Southern New South Wales

I commence my discussion with the Braidwood goldfields (Araluen, Majors Creek, Jembaicumbene and Mongarlowe), which were amongst the most prosperous and enduring in NSW. The Chinese presence was most marked between 1858 and 1862, but lasted for many decades after. Exact numbers are not available, but from various local reports I have estimated the Chinese population at about 2,000 at peak, although it may have been much higher. The first Chinese gardens were associated with the goldfields. There was occasional mention of the gardens in the contemporary press, but my main sources have been mining lease maps and anecdotal accounts, backed up by field surveys.

The first mention of market gardening was not until 1870. On that occasion it was reported that the Chinese people at Araluen had some fine gardens. Later in 1896 it was commented that on the outskirts of the town some Chinese had ‘cultivated little patches of ground on which they grow potatoes and other vegetables’.7 Unfortunately there is no local memory of these gardens, and the physical remains have probably succumbed to gold dredging. At Jembaicumbene, two undated, but obviously very early, lease maps show an area of Chinese gardens to the west of the main village, with a creek frontage of about 200 metres. The site has been destroyed by subsequent gold dredging.
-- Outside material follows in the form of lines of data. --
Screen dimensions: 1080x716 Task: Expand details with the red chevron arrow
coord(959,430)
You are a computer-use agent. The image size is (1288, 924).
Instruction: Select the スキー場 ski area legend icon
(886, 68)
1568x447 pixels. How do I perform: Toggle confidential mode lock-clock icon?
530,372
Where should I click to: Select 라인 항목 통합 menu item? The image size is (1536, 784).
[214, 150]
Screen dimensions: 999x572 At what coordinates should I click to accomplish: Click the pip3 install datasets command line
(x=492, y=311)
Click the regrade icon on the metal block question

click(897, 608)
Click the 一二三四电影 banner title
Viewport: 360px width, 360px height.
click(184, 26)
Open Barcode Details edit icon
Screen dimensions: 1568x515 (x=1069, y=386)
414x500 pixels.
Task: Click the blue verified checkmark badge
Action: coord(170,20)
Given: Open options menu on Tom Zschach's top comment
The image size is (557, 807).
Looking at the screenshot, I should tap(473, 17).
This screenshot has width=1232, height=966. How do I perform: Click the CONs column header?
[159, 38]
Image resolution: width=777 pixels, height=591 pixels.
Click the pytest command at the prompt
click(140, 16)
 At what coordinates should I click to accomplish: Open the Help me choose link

There were two other gardens at Jembaicumbene, both of which were on pastoral properties and are still visible today. At Glendaurel a dam is located in a gully and the water reticulated to the gardens by a water race. The dam, race, some piping, irrigation channels, mounds and fruit trees are still visible. Farm account books show that the gardens were worked at least as early as 1893 and almost continually between 1899 and 1913 by several Chinese men, for instance, Ah Hing, Ah Yin, Sam Gow, Ah Moon, Ah Kit and James Ahoy and his son and a daughter. This latter period of work coincides with the gold dredging boom at Jembaicumbene in 1899, and suggests that the gardeners were not only supplying the property, but also many of the mining fraternity. The gardeners and other Chinese employees were paid regular wages with rations by the property owners, the Hassall family, and their remuneration was adjusted regularly. At nearby Durham Hall the outlines of the garden, furrows and mounds are still visible. Water was supplied from a nearby stone-lined well.8

At Majors Creek a Chinese garden (there was probably more than one) is located some distance away from the main creek, which was devoted entirely to mining. The garden has a gully frontage of about 150 metres. A dam is located in the gully and the water reticulated to the garden by a water race, which runs along the upper length of the garden. Near the race are several small round pits, which may have served as repositories for night soil. A hut was located near the dam and possibly another one near the race. On the Mongarlowe field a number of small market gardens have been identified from mining lease maps and field surveys.9 A drawing published in the Sydney Illustrated News on 20 January 1870 shows the Mongarlowe ‘joss house’ and a number of Chinese huts just across the river from the main village. It also shows several Chinese crossing the river with merchandise, quite possibly garden produce, on their shoulders.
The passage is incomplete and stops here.